Photography was my first love, but I quickly learned how an image could steal your soul. It was the difference of a millisecond. The more travel and adventure I took on, the more stunning imagery I missed on camera. I had witnessed faces change, and light rearrange in the scramble to dial in settings. Lost that epic action moment in sport, missing the light that gave my subject life.

Capturing the essence of life on film came with operator errors, timing was imperative. When everything lined up though, the ability to capture light and stop time was transcending. Documenting existence had me firing on all cylinders, striving to strike balance in my relationship with imagery.

Outdoor adventures also stimulate my curiosity. My favourite range to explore is a glacier shoulder in Canada, sandwiched between BC, the Yukon and Alaska. The sheer vastness lures me back time and time again. Each time I return, calculated in my approach to reach the summit, I’m humbled, bullied by the volatitlity of the weather.

Here, light is sparse. Every hour counts during the northern winters. After patiently waiting over a couple of months, a weather window arrived for a long day in the range with a close friend.

The first obstacle is a river crossing amongst dense old growth, in which we have to soak our feet. We skin up through the forest, then navigate old glacier features to the summit with stunning views for as far as the eye can see. I pull my camera out to catch a vista of my trip as the sun shines down on a serac.

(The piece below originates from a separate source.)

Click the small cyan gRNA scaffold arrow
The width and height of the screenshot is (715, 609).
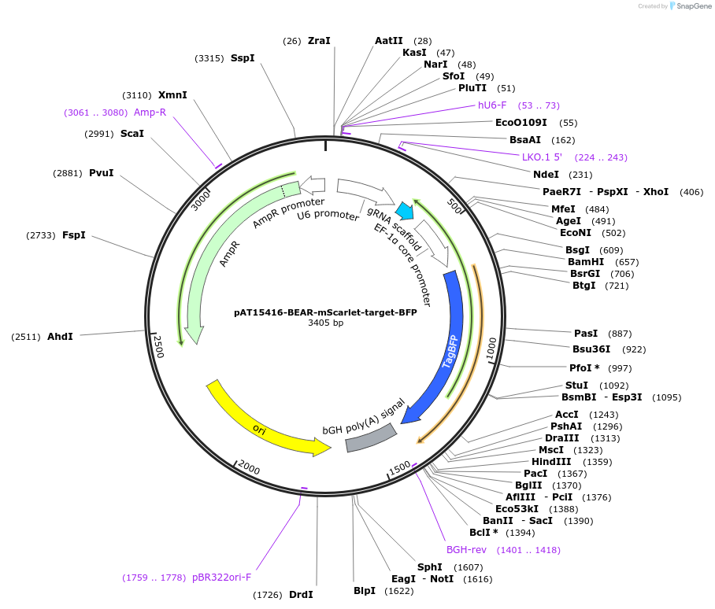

My camera doesn’t share my content. It’s dead from the -25ºC temperatures… classic. I search for my extra battery only to discover I left it at basecamp below… classic. Yet another epic day in the mountains goes by undocumented.

There is a moment of exasperation, but it’s followed by relief. Relief to enjoy the simplicity of the present and the experience in such good company. I take it as a sign from the Universe. Perhaps I need to pay closer attention. Perhaps my intuition is distracted. This kind of thing can be a valuable guide in the wild.

At the summit, we dig a snow pit on the face we intend to surf down and we indulge ourselves in tea and snacks. After confirming good stability, we piece our splitboards together, and tuck in any loose ends. We’re ready to rip.

The snow is fast and my chosen line is playful, I barely notice the extra weight of my camera gear.

At the base of the mountain we start the walk out, back towards home. Across the valley on a different aspect we hear a ruckus. I look up to see a sow grizzly bear and two cubs propagating an avalanche. The three of them spook and scurry their way safely above the fracture line. After the commotion everything is still. There is a long drawn out silence as that incredibly powerful image is ingrained in my mind. Two natural forces of multitudes together in the same instant. I did capture that moment, as a memory I will never forget.

Let us not forget the magic in observation and privacy. While documentation on an adventure is a bonus, it’s the journey itself that holds the depth. An image represents only a sliver of where we have been. Let us not forget why we explore, for nurture rather than validation. There is something sacred about living without the interruption of technology, able to embody the fullness of that moment in time.